3.2. Solutions tampon

  • Certification : En usage aquariophile il n’est pas essentiel d’utiliser des solutions tampon certifiées. Une solution tampon standard devrait avoir une précision de ± 0,02 unités de pH
  • Pouvoir tampon : les solutions d’étalonnage couramment utilisées (phosphate monopotassique et disodique, borax ou carbonate de sodium) se distinguent par leur capacité tampon élevée et leur stabilité à long terme. Elles présentent l’avantage de ne pas se laisser facilement contaminer par d’autres liquides. Pour autant toute précaution doit être prise pour éviter les contaminations lors des manipulations croisées.
  • Durée de vie : correctement stockée la solution se conserve environ 1 an.
  • Utilisation : limiter l’exposition au dioxyde de carbone de l’air, ne pas agiter fortement.

Les valeurs des solutions tampons résultent de mélanges acide/base normalisés NIST. Plus ou moins sensibles à la température, elles sont établies pour une température de référence 25 °C (tableau 3).

Tableau 3 : Caractéristiques des solutions tampon
Tampon pH Tampon Sensibilité thermique pH 20°C pH 25°C pH 30°C
4,01 Phtalate acide de potassium (KHP) Très faible 4,003 4,005 4,08
6,86 Phosphate
(KH₂PO₄ / Na₂HPO₄)
Faible 6,881 6,865 6,853
9,18 Borate (Na₂B₄O₇) Modérée 9,226 9,180 9,139
10,01 Carbonate (NaHCO₃ / Na₂CO₃) Forte 10,153 10,012 9,879

3.3. Mode opératoire d’étalonnage

Etalonnage

  1. Nettoyer la sonde comme expliqué ci-dessus.
  2. Rincer rapidement dans de l’eau déminéralisée ou osmosée puis égoutter avant chaque étalonnage.
  3. Essuyer la sonde avec un papier absorbant en évitant tout contact avec le bulbe. Ne pas souffler sur le bulbe, ce qui le sècherait.
  4. Tremper dans la solution pH 7 de 1 à 3 mn selon la réactivité de la sonde, le temps nécessaire pour que tampon et électrode soient à la même température. Valider la valeur sur le pH-mètre quand elle est stable.
  5. Rincer de nouveau et égoutter entre chaque mesure.
  6. Tremper dans la solution pH 9 (ou pH 4) de 1 à 3 mn et valider, dans les conditions identiques à pH 7.
  7. Réitérer les opérations depuis l’étape 2 jusqu’à ce que le pH-mètre indique des valeurs proches (écart ≈ 0,02 pH) sans besoin de réétalonner.

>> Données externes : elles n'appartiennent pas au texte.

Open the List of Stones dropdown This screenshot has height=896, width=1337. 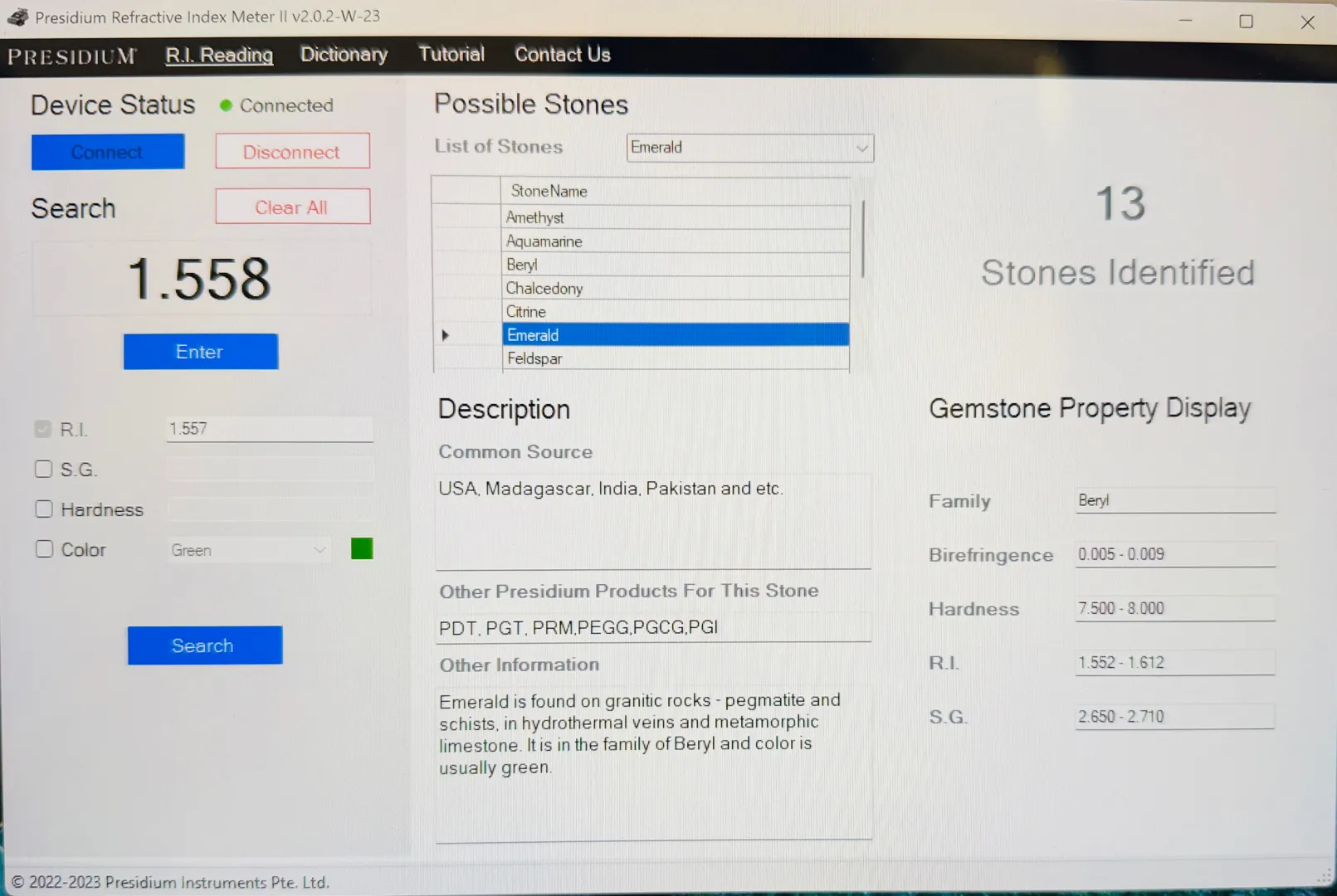861,149
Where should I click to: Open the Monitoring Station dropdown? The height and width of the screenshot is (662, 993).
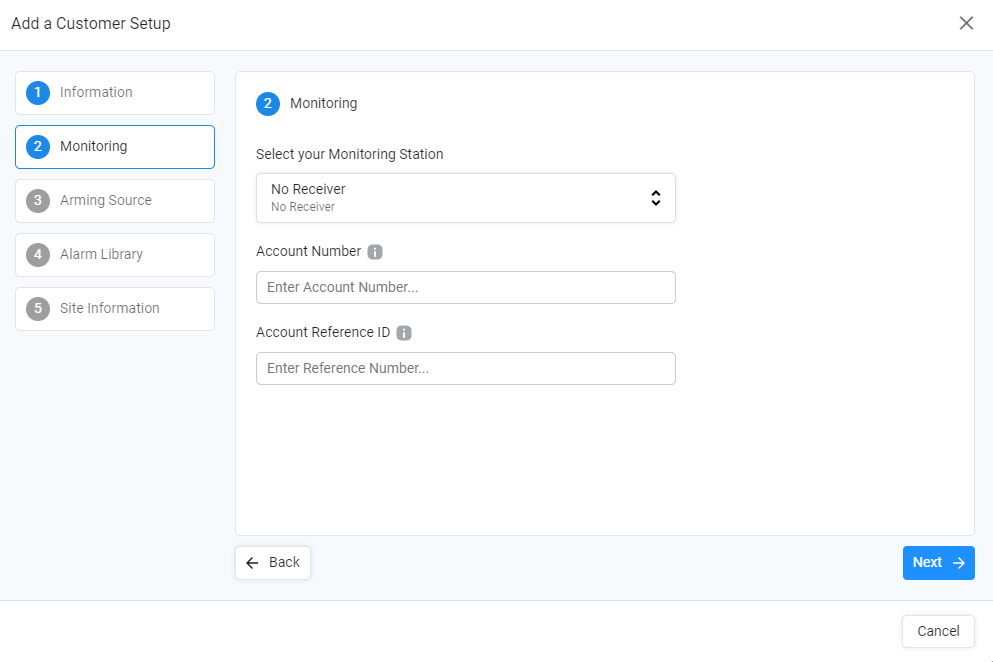[465, 198]
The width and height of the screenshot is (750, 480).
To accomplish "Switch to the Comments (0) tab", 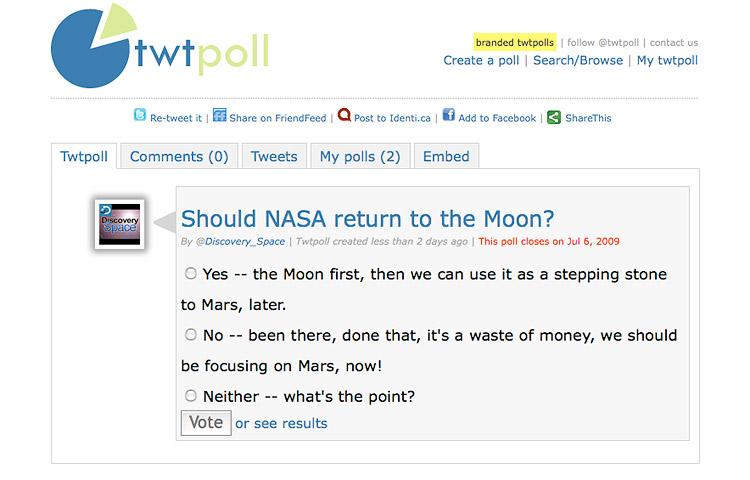I will pyautogui.click(x=179, y=157).
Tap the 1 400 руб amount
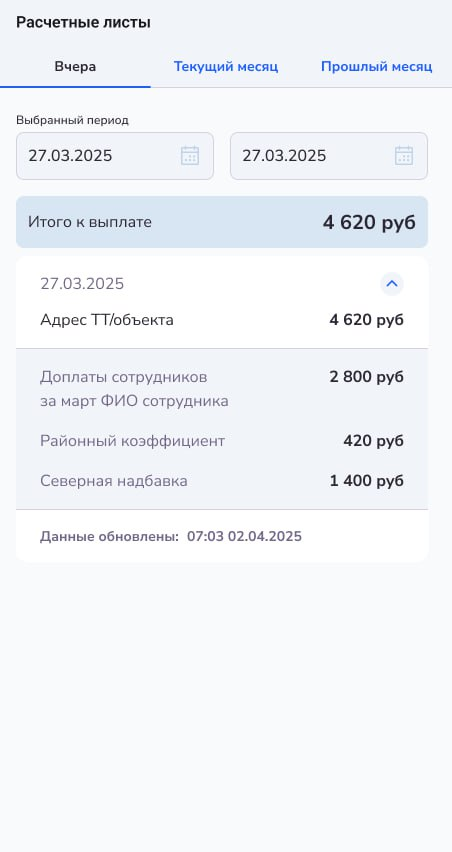 [x=367, y=481]
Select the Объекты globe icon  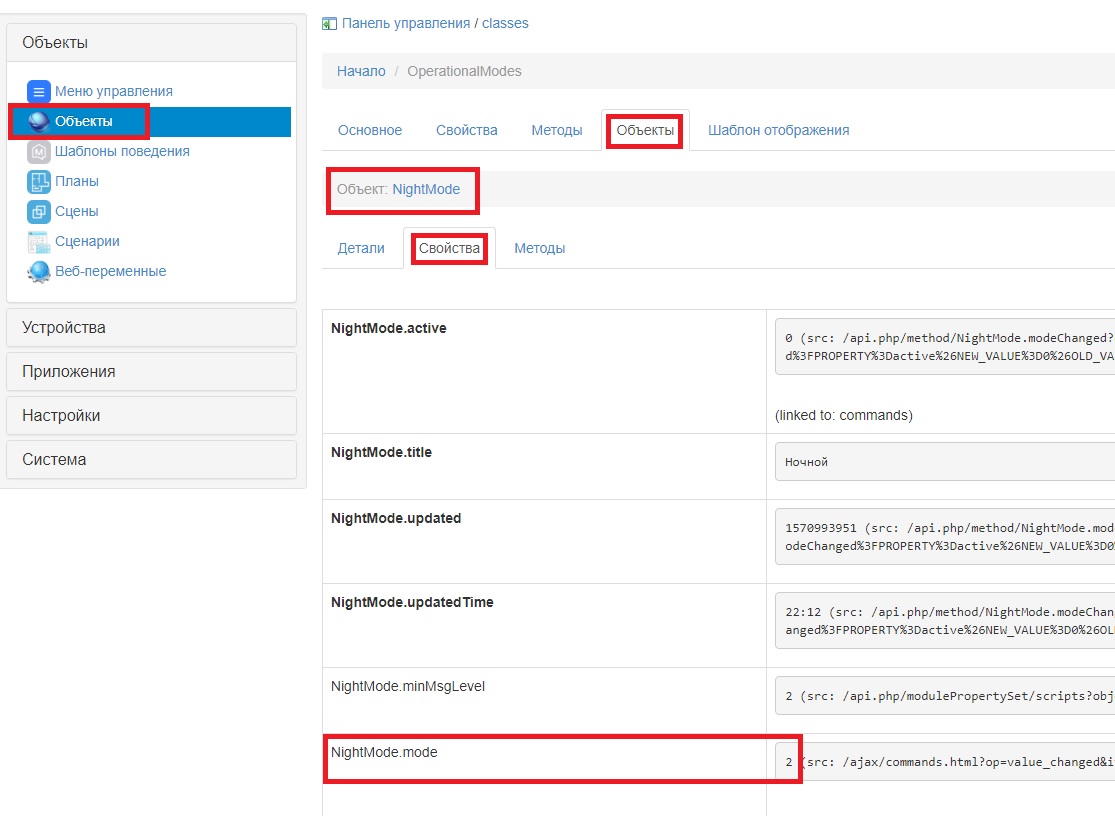[37, 121]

Chaque ajustement corrige une partie de l’erreur jusqu’à obtenir une valeur représentative, crédible.
    • Valeurs correctes après1 à 2 itérations : sonde correcte, la pente réelle est > 95 % de la pente théorique.
    • Nécessité de répéter 3 à 4 itérations : sonde colmatée ou usée (vieillissement du verre, hydratation incomplète, dépôts sur le bulbe. La pente réelle peut être > 90 % de la pente théorique. Retenter un nettoyage plus poussé.
    • Impossibilité de retrouver les valeurs correctes : sonde hors d’usage, pente < 90 % de la pente théorique.